Une purge sans précédent

Le jeune prince saoudien organise une purge sans précédent sous couvert de lutte contre la corruption
En s’attaquant aux piliers du système saoudien le prince héritier Mohammed Ben Salman joue à quitte ou double

Parmi la vague d’arrestations figure le ministre des Finances Ibrahim Al-Assaf, le ministre de l’Economie et de la Planification Adel Al-Faqieh, Abdallah Sultan le commandant en chef de la Marine saoudienne et le très puissant Met’ib, fils de l’ancien roi Abdallah et responsable de la Garde Nationale. A ces piliers du système saoudien, s’ajoutent des hommes d’affaires puissants tels que le très riche Al-Walid Ben Talal pesant près de 18,7 milliards de dollars selon Forbes, ou encore Bakr Ben Laden à la tête du groupe familial du même nom. La Banque centrale saoudienne a ainsi gelé les comptes de dizaines de princes et d’hommes d’affaire, ce qui provoque un vent de panique auprès de riches familles qui tentent de vendre leurs biens dans les pays du Golfe pour obtenir des liquidités.  Les médias sont également touchés comme en atteste la perte de liberté de Waleed Al-Ibrahim, détenteur de l’influent MBC Group. Les exemples sont légion et il convient de déceler l’enjeu sous-jacent qu’ils comportent. Si certains sont manifestement impliqués dans des scandales, deux caractéristiques communes ressortent : l’âge et l’appartenance à d’autres branches royales. Le trentenaire MBS cherche à rajeunir les cercles de décisions et à tourner la page de la gérontocratie. La récente nomination de Khaled Ben Salman au poste crucial d’ambassadeur à Washington est emblématique du virage amorcé. Pour rappel, la nomination de Mohammed Ben Salman en tant que prince héritier en juin lui a déjà permis d’écarter son principal rival en la personne de son cousin et ancien ministre de l’Intérieur Mohammed Ben Nayef. Dans la même optique, les membres du clan de l’ancien roi Abdallah sont progressivement écartés. La manoeuvre coup de poing déclenchée n’est que la partie émergée de l’iceberg. Plus qu’une simple opération « mains propres » les arrestations et assignations à résidence résonnent comme l’annonce d’un point de non retour : l’Arabie Saoudite entre dans une ère nouvelle, et elle n’aura qu’une tête … Mohammed Ben Salman.

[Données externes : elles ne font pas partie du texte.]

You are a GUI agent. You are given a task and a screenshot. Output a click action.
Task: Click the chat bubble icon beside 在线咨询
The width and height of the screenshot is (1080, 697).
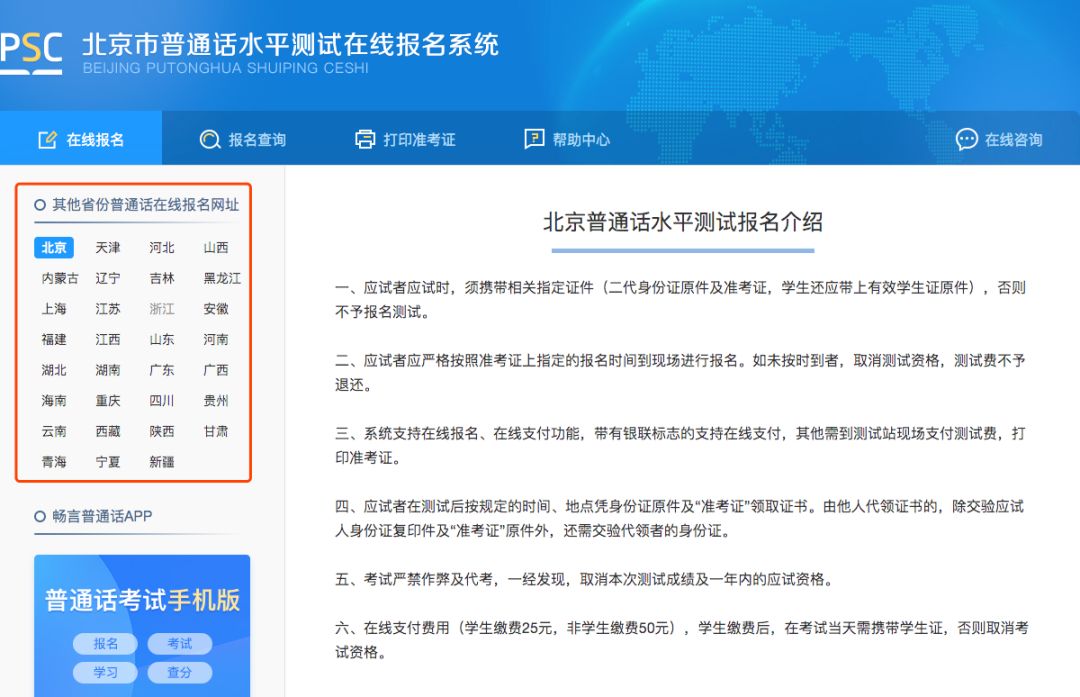(x=966, y=140)
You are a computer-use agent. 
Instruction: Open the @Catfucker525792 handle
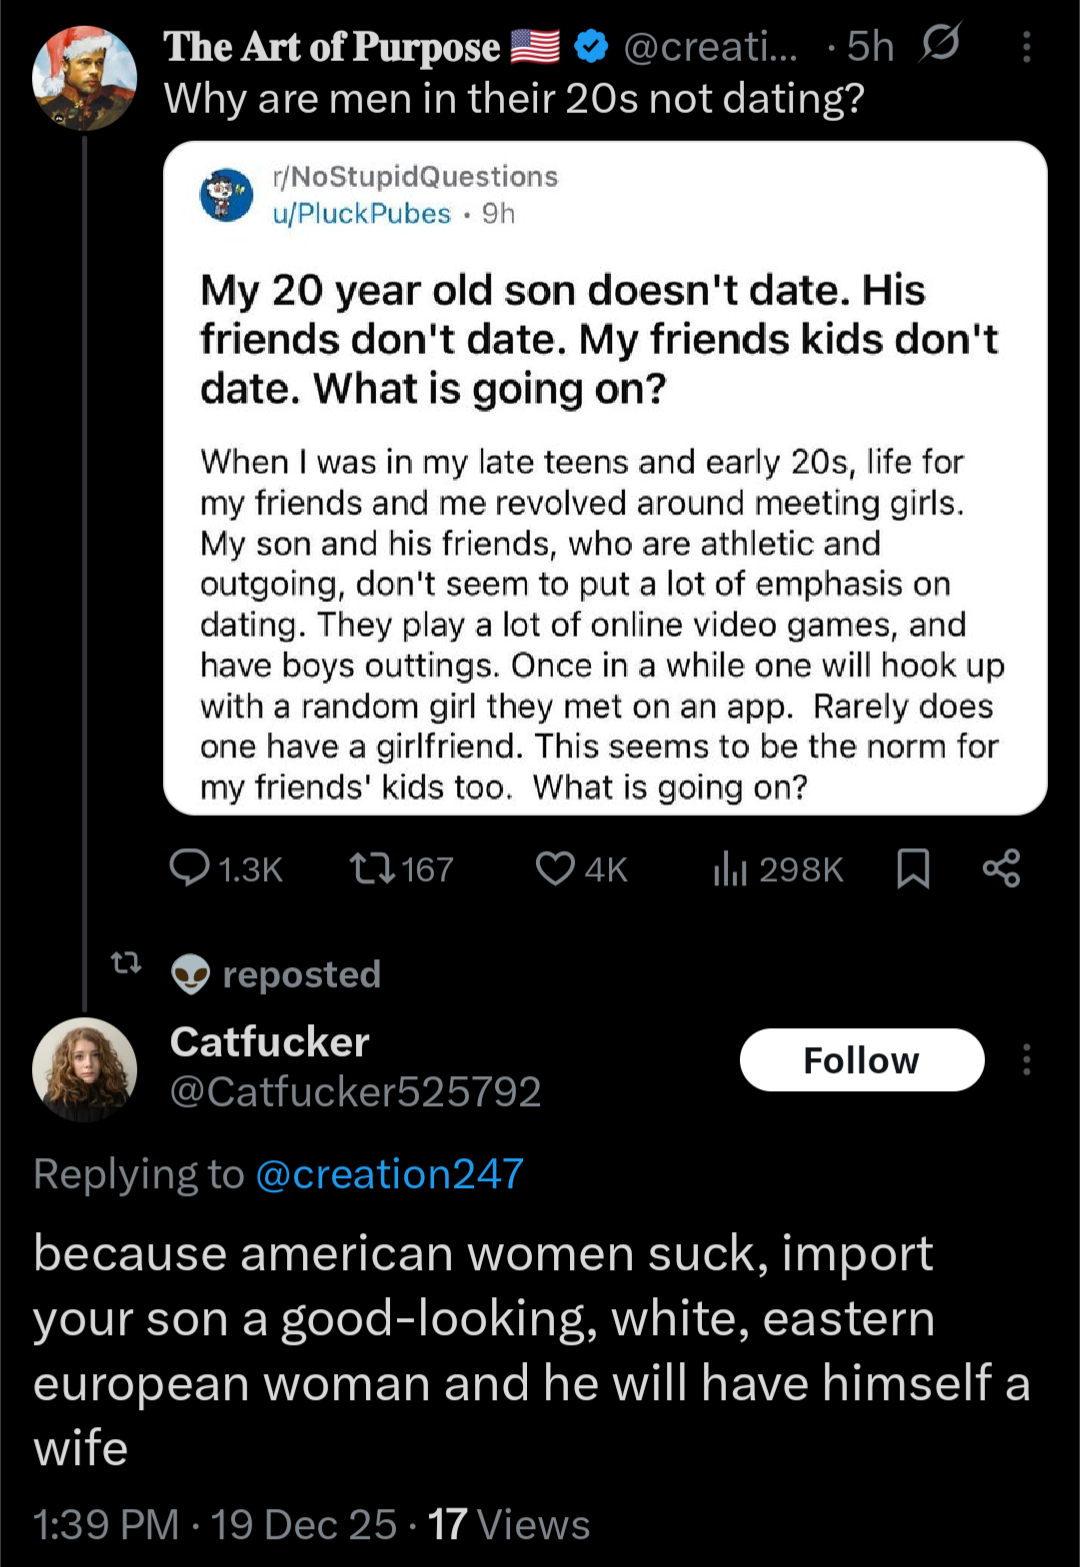(x=355, y=1092)
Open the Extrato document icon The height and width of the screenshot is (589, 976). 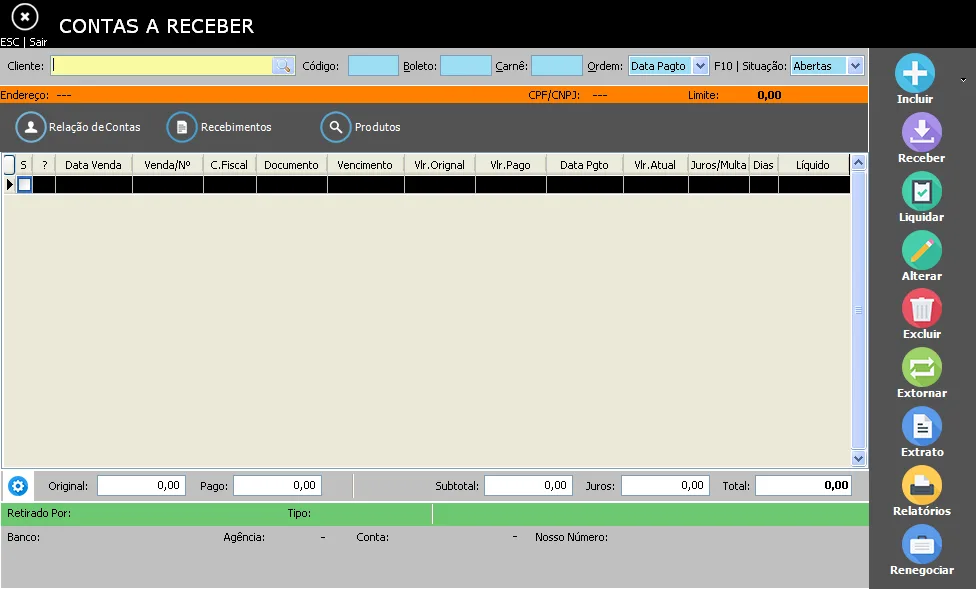[921, 426]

Verticalité du pouvoir et offensive régionale

Après plusieurs décennies de statu quo, MBS adopte une stratégie agressive, fondée sur une rhétorique populiste et la personnalisation du pouvoir ; pouvoir qui était jusqu’à lors partagé entre clans, tribus et oulémas. A l’occasion d’un forum économique sur l’avenir du pays, organisé fin octobre par le français Richard Attias, à Riyad, le prince héritier a dévoilé avec enthousiasme sa vision nationale en matière économique mais aussi religieuse. Sur l’aspect économique, la Vision 2030 et le National Transformation Program 2020 sont ambitieux et veulent faire sortir le pays du tout pétrole et soulager les finances publiques du poids des subventions par le biais de réformes structurelles. Sur l’aspect religieux, Mohammed Ben Salman surprend positivement l’opinion publique internationale en déclarant avec panache que « nous ne pouvons pas perdre trente ans supplémentaires de nos vies à combattre les terroristes. Nous devons les détruire sans plus attendre » et qu’un retour à l’Islam modéré est essentiel.  Dans l’attente de la mort (ou l’abdication) prochaine de son père le prince héritier se concentre sur deux axes :

1) Une “perestroïka orientale” qui veut moderniser les équilibres économiques, religieux et politiques du pays. L’Arabie Saoudite étant pointée du doigt comme foyer et pays exportateur de l’idéologie wahhabite voire jihadiste, le prince héritier cherche à envoyer des signaux forts : réouverture prochaine des salles de cinéma, construction de stations balnéaires, visas touristiques facilités, arrestation de plus de 1000 imams en quelques semaines, autorisation de conduire pour les femmes, attribution de la citoyenneté saoudienne à une femme robot, ce qui est une première mondiale … ! En s’affichant comme un modernisateur volontariste MBS veut incarner l’espoir de toute une jeunesse saoudienne frustrée de ne pas profiter du XXIème siècle. Avant d’accéder au trône, il jouit d’un cumul de compétences (ministre de la Défense, vice Premier ministre, président du conseil des Affaires économiques et du développement, président de la commission anticorruption) ce qui lui permet de placer ses pions. Même les plus hauts dignitaires religieux semblent suivre les ambitions du jeune prince. Par exemple, le respecté Abdullah ben Sulaiman Al-Manea, membre du conseil supérieur des oulémas, vient d’émettre une fatwa indiquant que les musulmans devaient retourner à un message de tolérance et pouvaient prier dans des mosquées chiites, églises ou synagogues.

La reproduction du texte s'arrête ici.